> **PROBLEM TO WORK ON**: Reproduce all of the data below without alteration; exclude every picture.

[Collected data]
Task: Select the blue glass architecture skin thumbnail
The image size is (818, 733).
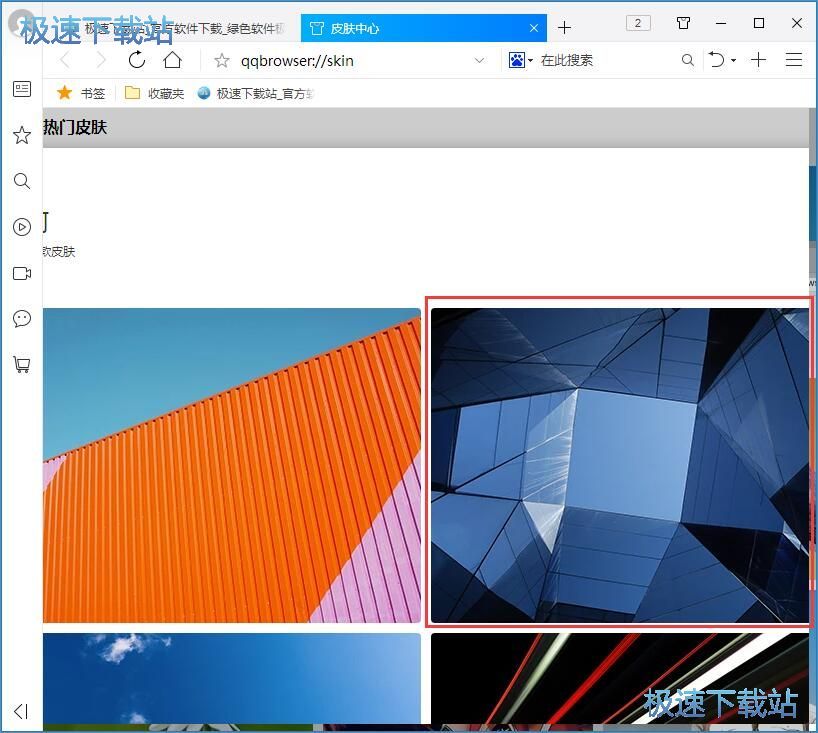Action: point(619,465)
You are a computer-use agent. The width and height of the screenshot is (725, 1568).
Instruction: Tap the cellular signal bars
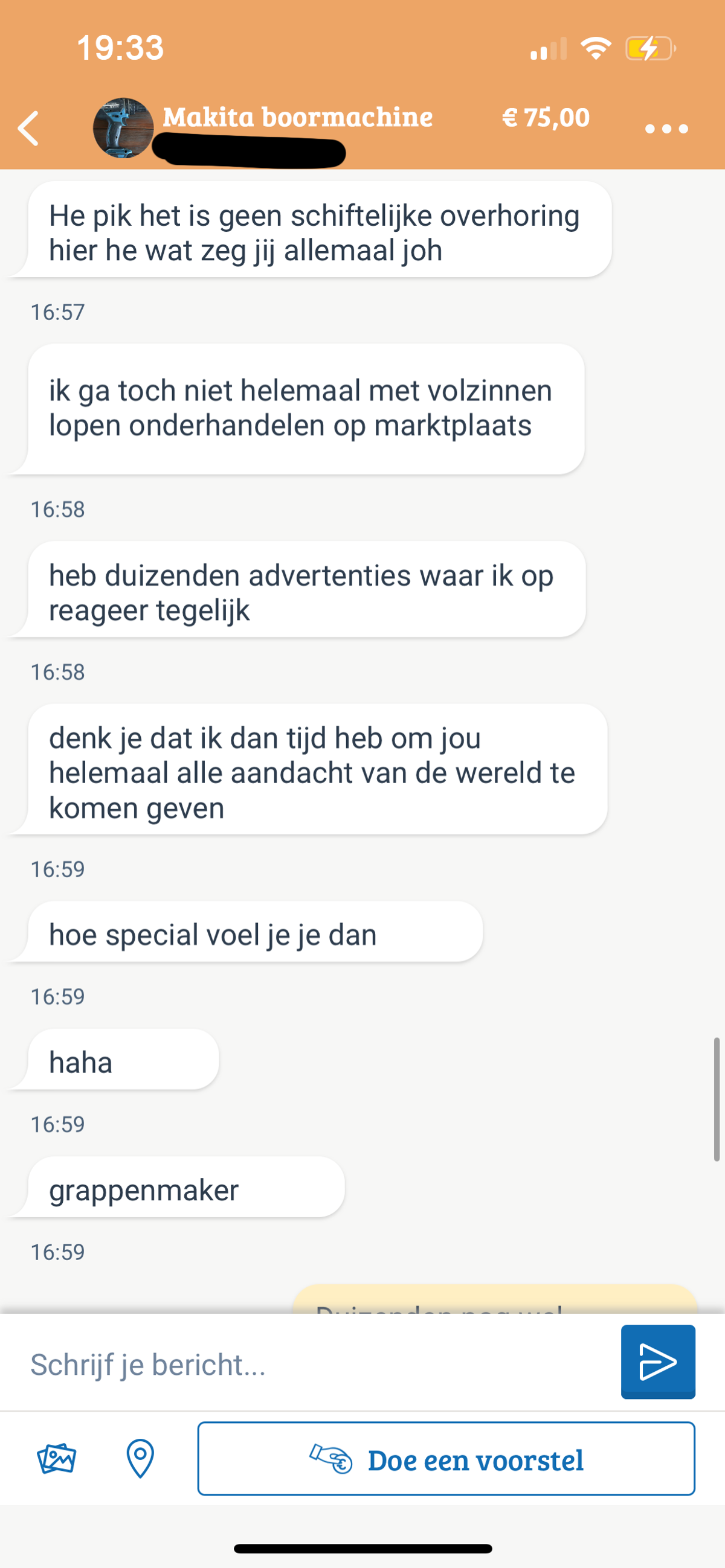pos(549,48)
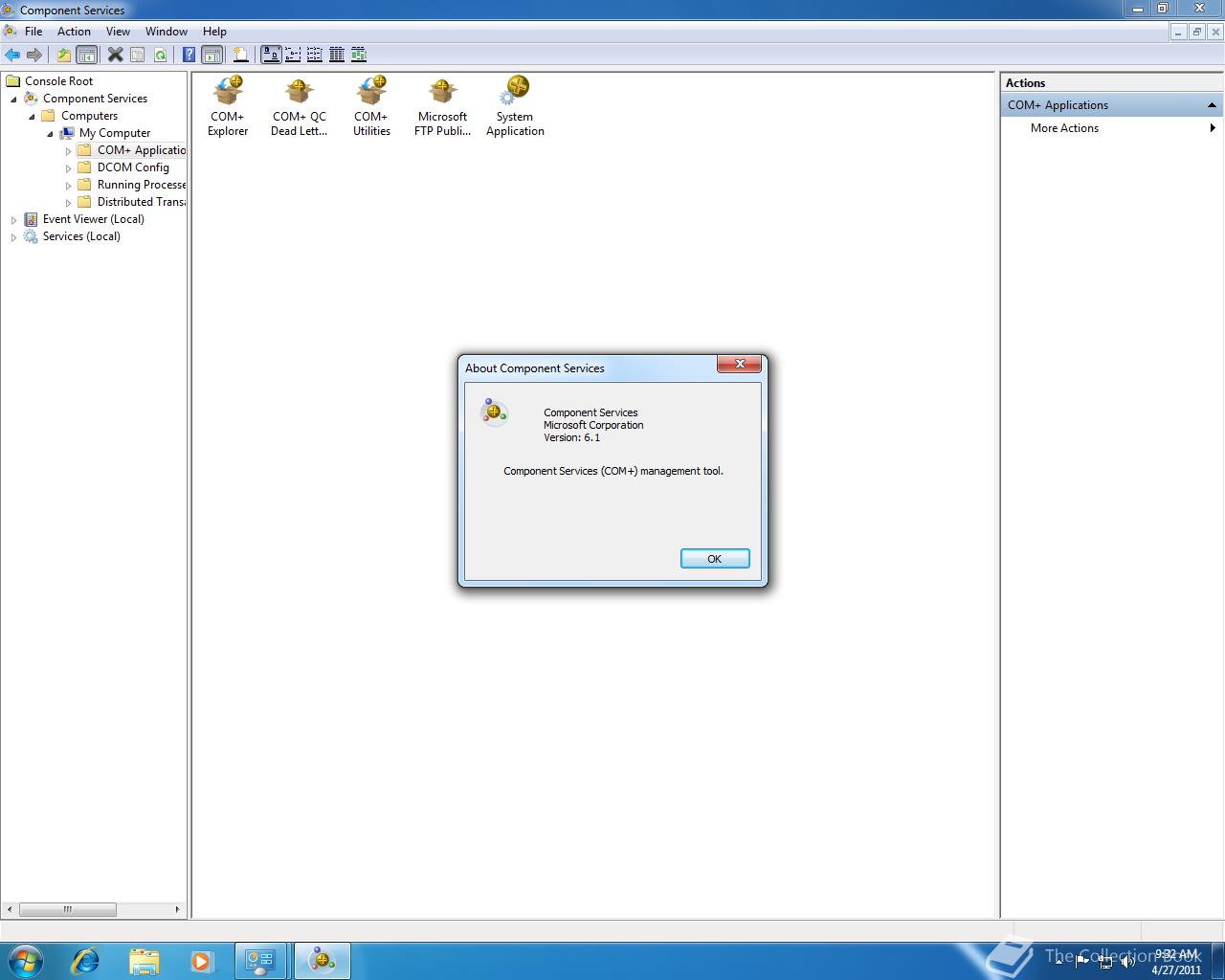Expand the DCOM Config tree node
Screen dimensions: 1225x980
[68, 167]
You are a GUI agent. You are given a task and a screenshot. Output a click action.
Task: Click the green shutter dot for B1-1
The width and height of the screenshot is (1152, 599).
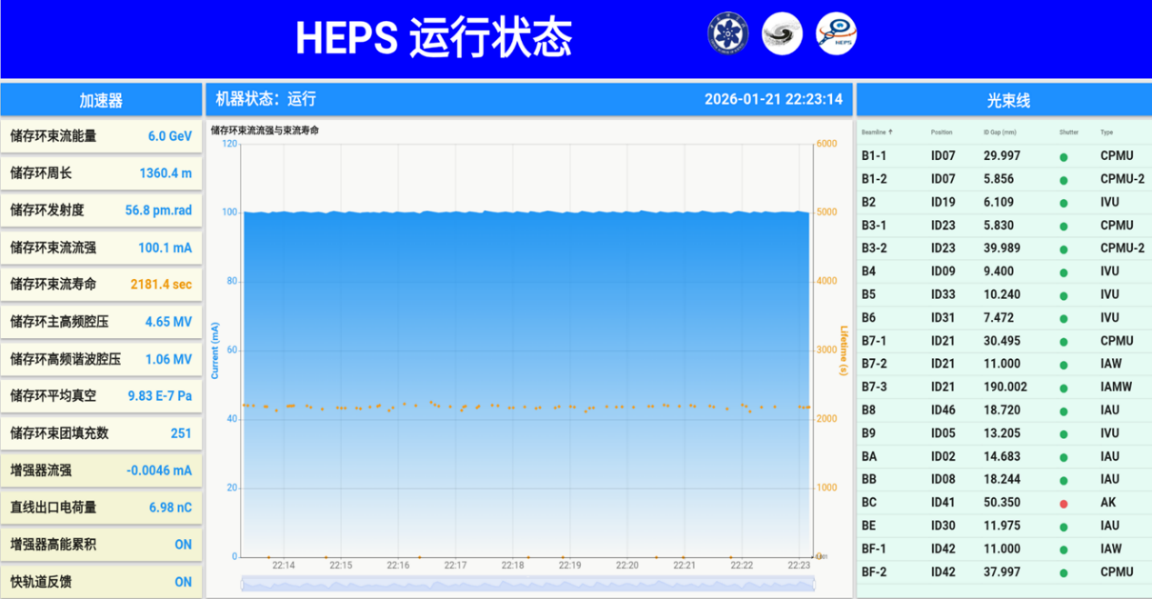point(1064,157)
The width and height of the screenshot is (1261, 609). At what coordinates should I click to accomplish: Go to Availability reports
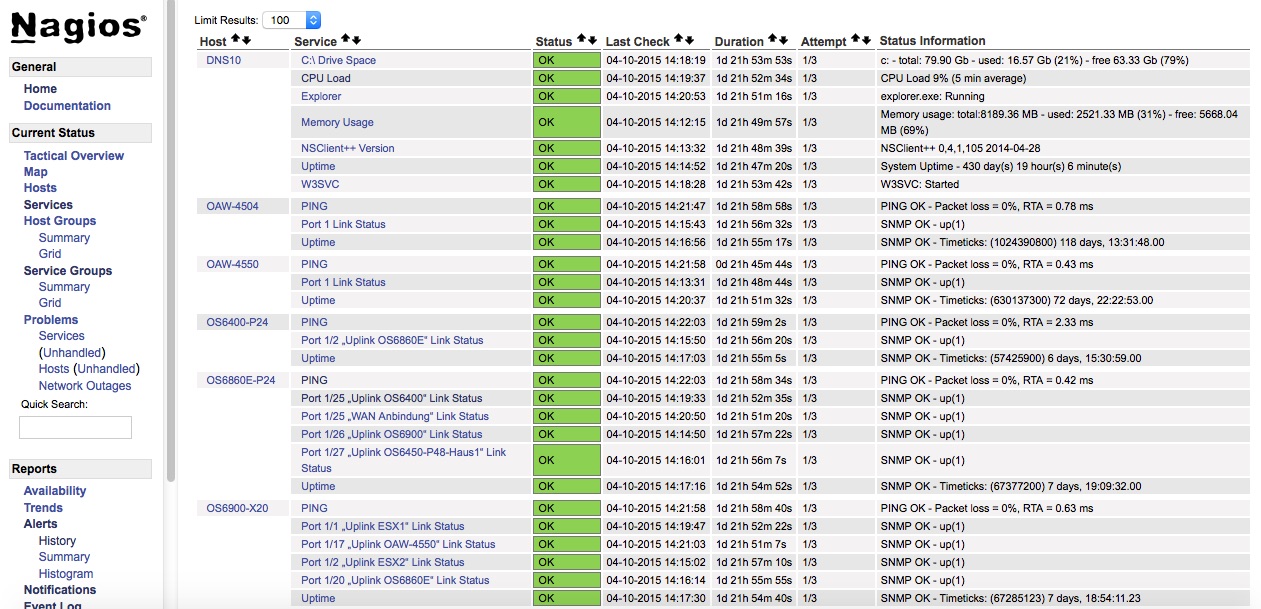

> **RESPONSE BOX**:
Task: Select the blue glass architecture skin thumbnail
The image size is (818, 733).
Action: point(619,465)
You are a computer-use agent. The width and height of the screenshot is (725, 1568).
Instruction: Tap the cellular signal bars
pos(549,48)
Expand the DCOM Config tree node
Screen dimensions: 1225x980
[68, 167]
You are a GUI agent. You are given a task and a screenshot. Output a click action.
Task: Click the green shutter dot for B1-1
The width and height of the screenshot is (1152, 599).
point(1064,157)
The width and height of the screenshot is (1261, 609). At what coordinates should I click to accomplish: Go to Availability reports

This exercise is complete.